Senate Democratic leader Harry Reid's chances for six more years in Washington may be like tossing dice in a casino, even if he has made headway against Republican challenger Sharron Angle in a state with the nation's highest rate of joblessness.
The four-term Reid holds a slight lead over Angle in the latest polling, thanks in part to her unsteady performance since winning the June primary and to Democratic ads portraying her as an extremist. Video of Angle scurrying away from reporters has mixed with television commercials of older voters upset about her call to phase out Social Security and Medicare.
But an internal memo obtained by The Associated Press says Reid has a "a serious problem" with voters frustrated with the economy.

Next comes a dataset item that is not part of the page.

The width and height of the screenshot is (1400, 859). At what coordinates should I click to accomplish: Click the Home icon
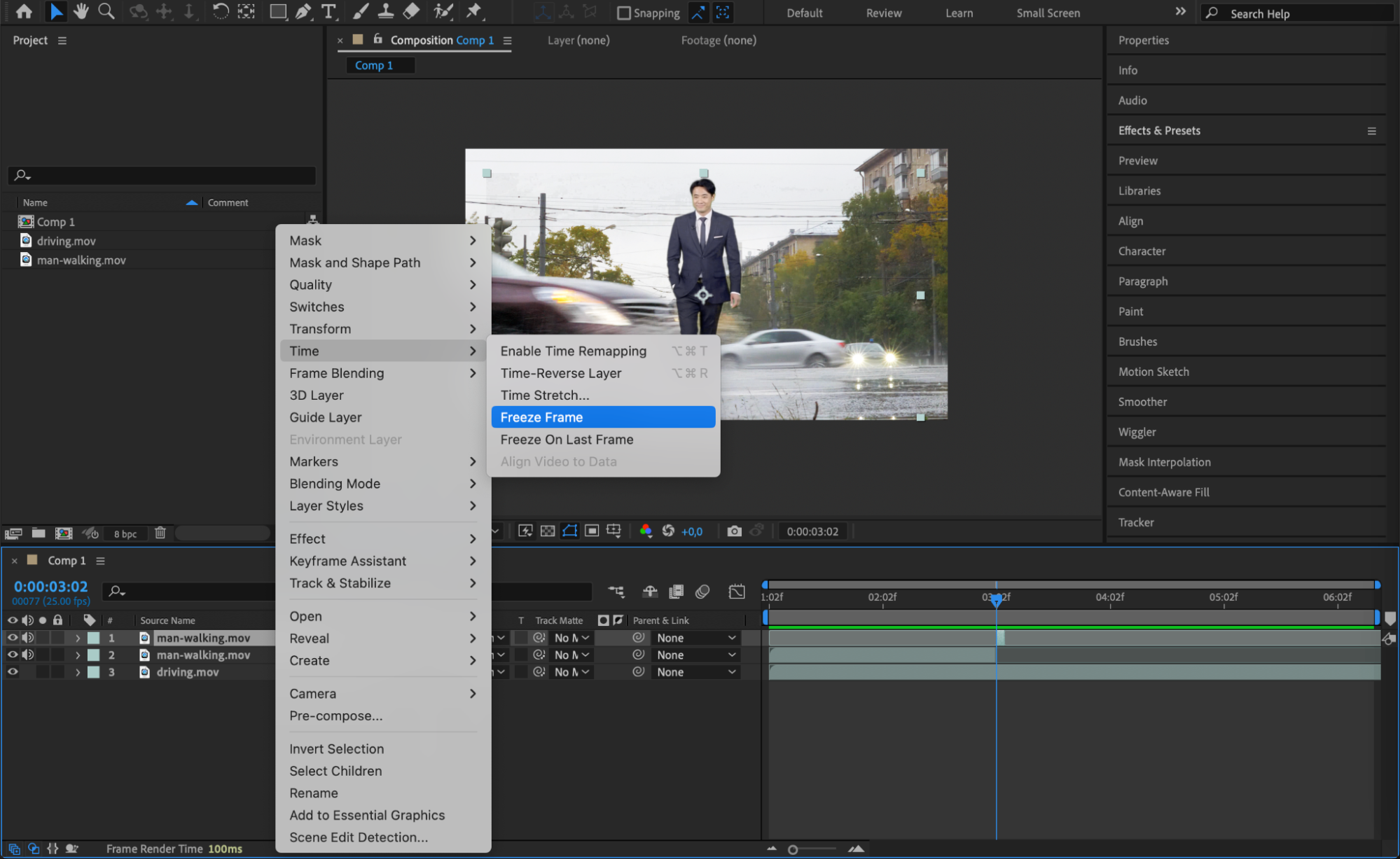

The July 15 memo is based on polling research conducted for a union-funded group that is running TV ads against Angle.
The race is wide open, the memo concludes, despite Reid's improved standing and voters' alarm over some of Angle's positions.
The winner in November will be the candidate "who makes the more persuasive case that he, or she, is more dependable and can be counted on to deliver for Nevada in these tough economic times," the memo says.
When asked about his standing in the race, Reid on Saturday said he didn't pay attention to fluctuating polls.
"The No. 1 problem we have in Nevada is jobs," he said.
Nevada's unemployment rate of 14.2 percent is the highest on record in the once-booming Silver State and well above the national average of 9.5 percent. A record number of home foreclosures also has rocked the state.
Angle is trying to recover from a rocky, sometimes embarrassing stretch in which she's attempted to transform her mom-and-pop primary campaign into a multimillion-dollar general election operation.
She no longer talks about phasing out Social Security and Medicare; she says they should be "personalized."